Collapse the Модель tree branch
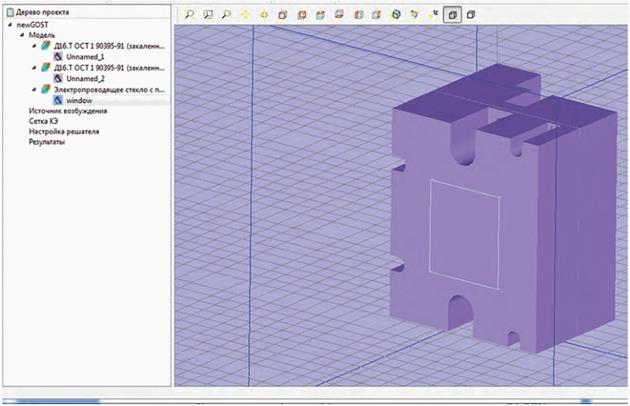The image size is (630, 406). coord(21,34)
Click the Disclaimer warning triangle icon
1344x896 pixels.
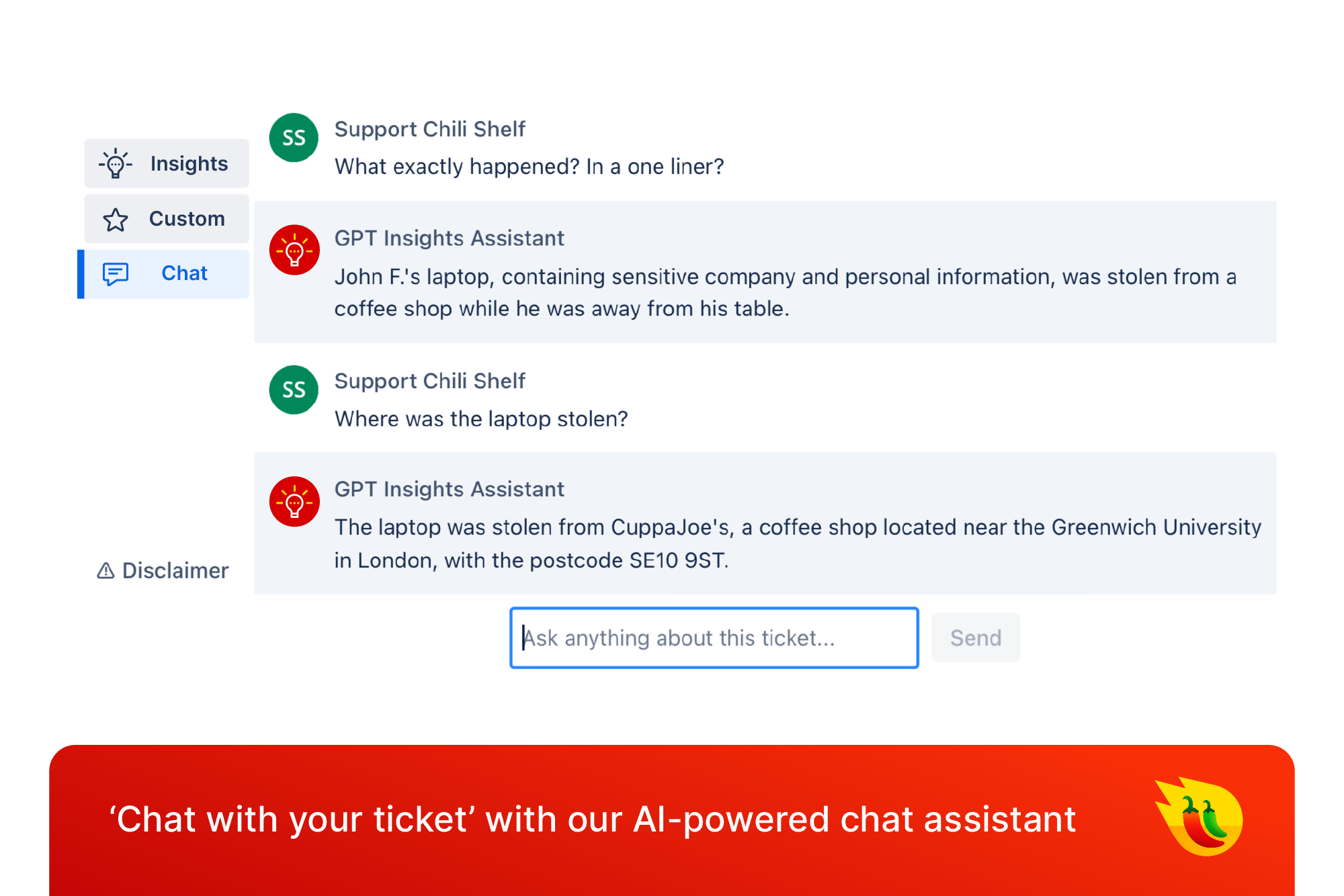[x=106, y=570]
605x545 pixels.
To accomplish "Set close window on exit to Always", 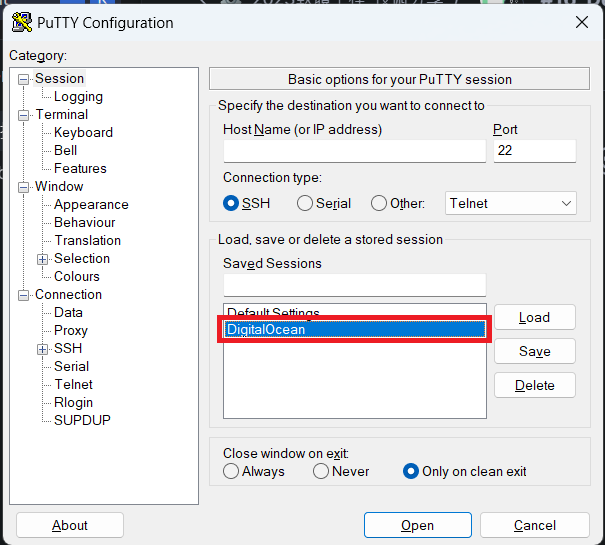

——————

→ Task brief
Leave out the pictures and print each record exactly as it stands.

→ Answer
Collapse the Модель tree branch
The image size is (630, 406). coord(21,34)
Click the Disclaimer warning triangle icon
1344x896 pixels.
[x=106, y=570]
605x545 pixels.
To accomplish "Set close window on exit to Always", 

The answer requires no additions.